Volunteers for Book Harvest load food and books into cars to be delivered to families across Durham in a collaborative effort with the Durham Public Schools Foundation and Durham FEAST.

Several months into the pandemic, child literacy organizations in the Triangle are still working to provide resources even as the school year starts.

Book Harvest is a Durham-based nonprofit organization that provides free books and literacy resources to families primarily in the Durham area.

Ginger Young, founder and executive director of Book Harvest, said the premature end of last school year combined with the psychological stressors of isolation and uncertainty made the pre-existing risk of summer learning loss even greater.

"Students were seeing their school year change profoundly in that moment, and we also knew it was quite likely they would not be in school as early as this fall, which meant they were looking at a runway from April through August with no conventional classroom experience," Young said.

In March, Book Harvest set a goal of donating 75,000 books to children in the Durham area by the end of August. Book Harvest announced on Sept. 1 it had surpassed its goal by donating 83,881 books in that time frame. The organization averaged 548 book donations per day.

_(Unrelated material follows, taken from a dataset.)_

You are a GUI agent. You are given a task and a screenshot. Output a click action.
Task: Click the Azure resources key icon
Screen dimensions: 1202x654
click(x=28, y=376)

"It absolutely astounds me how generous our community has been," Young said. "We are still emptying that book bin in front of our office multiple times a day."

Since the founding of Book Harvest in 2011, the organization has provided more than 1.3 million books to children across the state. Young said Book Harvest may have benefited this summer from people being stuck at home and cleaning off their bookshelves.  

In previous years, Book Harvest distributed books through schools or informal learning sites, such as laundromats, barber shops and doctors offices. Young said now they use two new methods of book distribution: contactless pickup sites and partnerships with free food delivery programs, such as PORCH. 

Young said Book Harvest was founded on the assumption that access to books is one of the simplest and most effective ways to increase child literacy and reduce the achievement gap. 

David Dickinson, a professor at Vanderbilt University, said access to reading materials corresponds to improved educational outcomes.

"What we have discovered is that early language development is very predictive of later language development," Dickinson said.

He said one of the greatest predictors of academic achievement is whether books are read aloud to children from a young age.

Like Book Harvest, child literacy organizations in Chapel Hill and Carrboro have adapted as well.

Jenny Walters is the program manager for School Reading Partners, a Chapel Hill-Carrboro City Schools initiative where volunteers read with students. 

"Since CHCCS is completely remote for at least the first semester, all School Reading Partners sessions will have to be done virtually," Walters said in an email. "Our program uses books in bags with question cards that help facilitate a conversation about books."

Walters said it is also important for the community to support teachers whenever possible — whether by donating to the Public School Foundation, volunteering or advocating for education funding to state and local governments.  

As the COVID-19 pandemic continues, educators and child literacy advocates will keep confronting challenges.  

“Now, more than ever, it is our job — it is our imperative — to keep learning alive,” Young said.